To give a better idea about the magnitude of the data, each binary file is about 3gb large, thus contains many millions of serialized objects. Each file contains about 1000 days worth of data. Each data request may request any number of day’s worth of data.
What in your opinion is faster in raw processing time? I wanted to garner some input before potentially writing a lot of code to implement (b), I currently have (a) and am able to process about 1.5 million objects per second on my machine (process = from data request to returned List of deserialized objects).
Summary: I am asking whether binary data can be faster read I/O and deserialized using approach (a) or (b).
What you have is (and no offence intended) some very simple data. If you’re happy dealing with raw data (and it sounds like you are) then it sounds to me like the optimum way to treat this is: as you are. Offsets are a nice clean multiple of 16, etc.

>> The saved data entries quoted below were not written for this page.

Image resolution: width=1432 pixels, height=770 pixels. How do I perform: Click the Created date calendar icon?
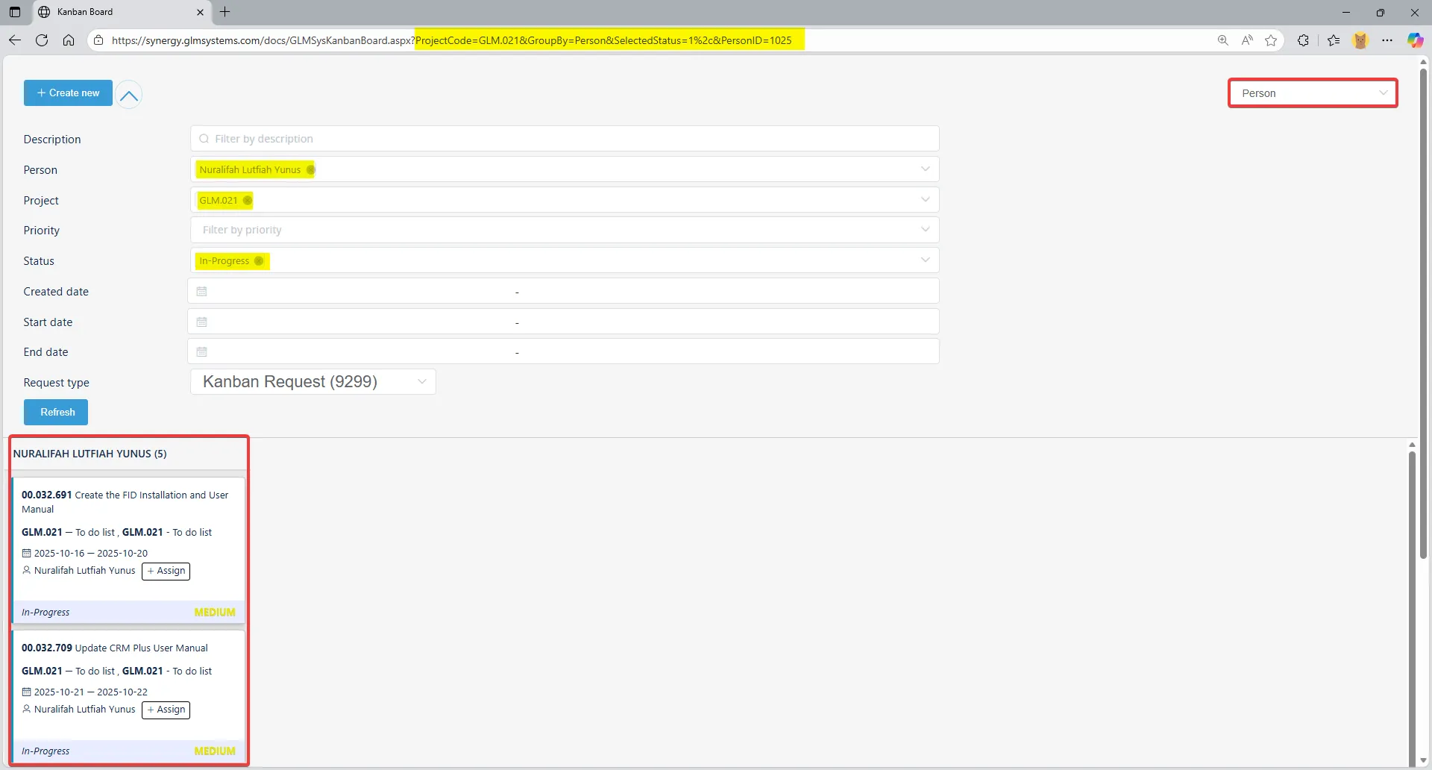point(201,292)
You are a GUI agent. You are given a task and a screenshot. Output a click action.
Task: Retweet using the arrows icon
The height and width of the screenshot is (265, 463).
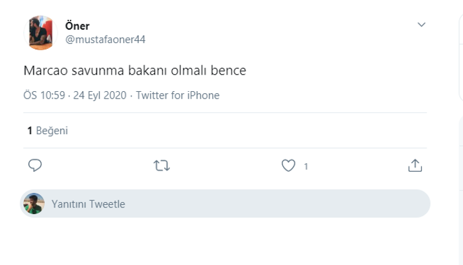(161, 166)
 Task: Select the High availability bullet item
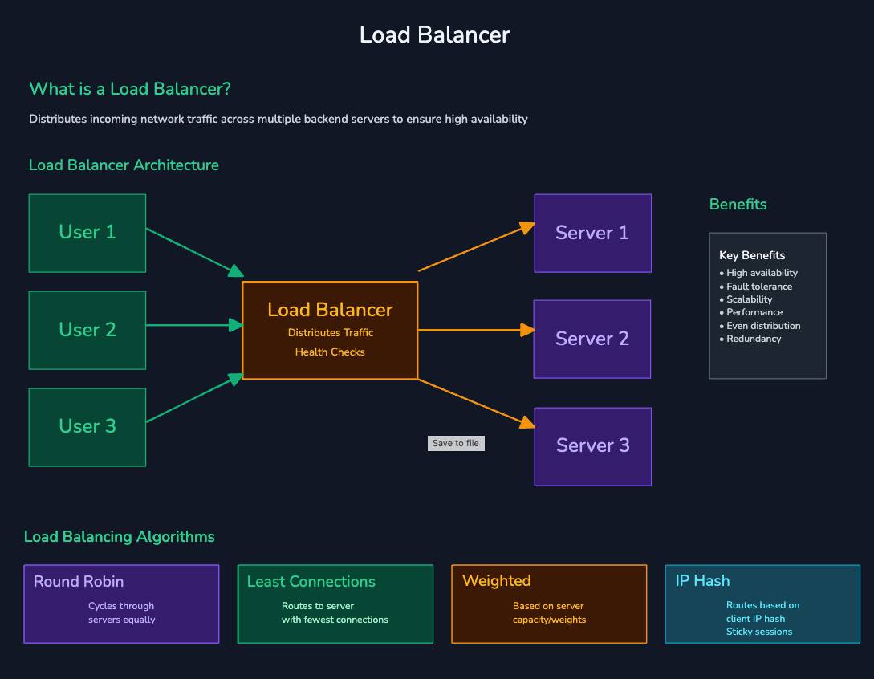point(761,273)
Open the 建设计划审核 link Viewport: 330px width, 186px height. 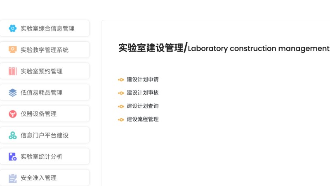tap(143, 93)
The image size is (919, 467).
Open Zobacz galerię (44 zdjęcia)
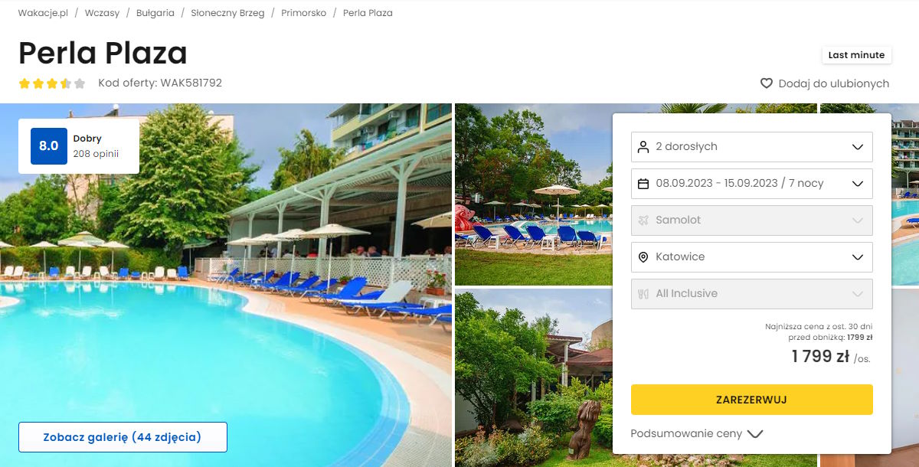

Protocol buffers generally (not just protobuf-net, which is a single implementation of the protobuf specification) is intended for a more complex set of scenarios:
It is a bit of a different use case! As part of this, protocol buffers uses a small but necessary field-header notation (usually one byte per field), and you would need a mechanism to separate records, since they aren’t fixed-size – which is typically another 2 bytes per record. And, ultimately, the protocol buffers handling of float is IEEE-754, so you would be storing the exact same 2 x 4 bytes, but with added padding. The handling of a long integer can be fixed or variable size within the protocol buffers specification.
For what you are doing, and since you care about fastest raw processing time, simple seems best. I’d leave it “as is”.